In contrast, in Ontario, a claimant's first recourse is to his/her own insurer. See Ontario Insurance Act, s. 268(2).
(Internal citations omitted)
[41] The Nunavut Insurance Act has a similar provision to the usual provisions outside Ontario and stipulates what happens when more than one policy applies:
157(1) Every contract evidenced by a motor vehicle liability policy shall provide the benefits set out in subsection 1 of the Schedule subject to the limits, terms and conditions set out in the Schedule.
(4) The insurance mentioned in subsection (1) is a first loss insurance, and any other automobile insurance of the same type available to the injured person or in respect of a deceased person is excess insurance only.
161(1) Where a person entitled to benefits provided by insurance under sections 157 and 158, or either of them,
(a) is an occupant of a motor vehicle involved in an accident, the insurer of the owner of the motor vehicle is, in the first instance, liable for payment of the benefits provided by the insurance.
(Emphasis added)
[42] If the claimant had made a claim in Nunavut against her employer's policy with Travelers, the Nunavut legislation would have designated the Nunavut policy as the primary policy. It is not clear how or whether the claimant's entitlement to coverage under CAA's Ontario insurance policy would have figured in, since Nunavut legislation can have no extraterritorial application under [page90] Unifund. There is no evidence before the court on the impact of the Insurance Bureau of Canada Inter-Company Claims Agreement, which Brown and Mercer mention, on the way that insurers privately address the primary and excess coverage issues that this legislation and the legislation of other provinces might create.
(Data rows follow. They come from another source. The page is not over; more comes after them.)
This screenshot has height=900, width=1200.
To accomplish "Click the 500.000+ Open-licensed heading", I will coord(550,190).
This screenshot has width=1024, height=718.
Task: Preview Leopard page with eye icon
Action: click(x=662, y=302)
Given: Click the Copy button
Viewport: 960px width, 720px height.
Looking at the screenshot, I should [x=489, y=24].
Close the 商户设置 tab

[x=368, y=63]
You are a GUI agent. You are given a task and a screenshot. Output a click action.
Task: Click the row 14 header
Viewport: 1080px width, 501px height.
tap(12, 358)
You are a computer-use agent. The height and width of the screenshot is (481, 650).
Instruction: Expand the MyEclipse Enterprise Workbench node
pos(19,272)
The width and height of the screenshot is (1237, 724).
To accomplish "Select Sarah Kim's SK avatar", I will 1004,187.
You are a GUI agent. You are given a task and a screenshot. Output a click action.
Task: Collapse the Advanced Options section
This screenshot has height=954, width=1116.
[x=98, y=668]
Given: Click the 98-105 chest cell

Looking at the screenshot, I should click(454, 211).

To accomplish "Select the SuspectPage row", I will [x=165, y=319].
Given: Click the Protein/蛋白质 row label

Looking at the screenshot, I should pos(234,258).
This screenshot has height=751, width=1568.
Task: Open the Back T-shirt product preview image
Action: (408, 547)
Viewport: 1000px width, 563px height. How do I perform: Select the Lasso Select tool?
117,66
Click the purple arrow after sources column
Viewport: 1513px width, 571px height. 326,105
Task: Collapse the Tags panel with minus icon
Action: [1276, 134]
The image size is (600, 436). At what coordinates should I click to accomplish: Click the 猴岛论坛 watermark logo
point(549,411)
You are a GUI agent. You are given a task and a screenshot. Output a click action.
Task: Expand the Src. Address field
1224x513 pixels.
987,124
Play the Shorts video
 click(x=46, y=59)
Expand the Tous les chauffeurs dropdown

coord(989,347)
[43] Next, assuming that s. 268 of the Ontario Insurance Act governs in these circumstances, did the arbitrator apply the section properly? That question turns on which of two subsections is applicable, ss. 268(5.1) or (5.2). They provide:
268(5.1) Subject to subsection (5.2), if there is more than one insurer against which a person may claim benefits under subsection (5), the person, in his or her discretion, may decide the insurer from which he or she will claim the benefits.
(5.2) If there is more than one insurer against which a person may claim benefits under subsection (5) and the person was, at the time of the incident, an occupant of an automobile in respect of which the person is the named insured or the spouse or a dependant of the named insured, the person shall claim statutory accident benefits against the insurer of the automobile in which the person was an occupant.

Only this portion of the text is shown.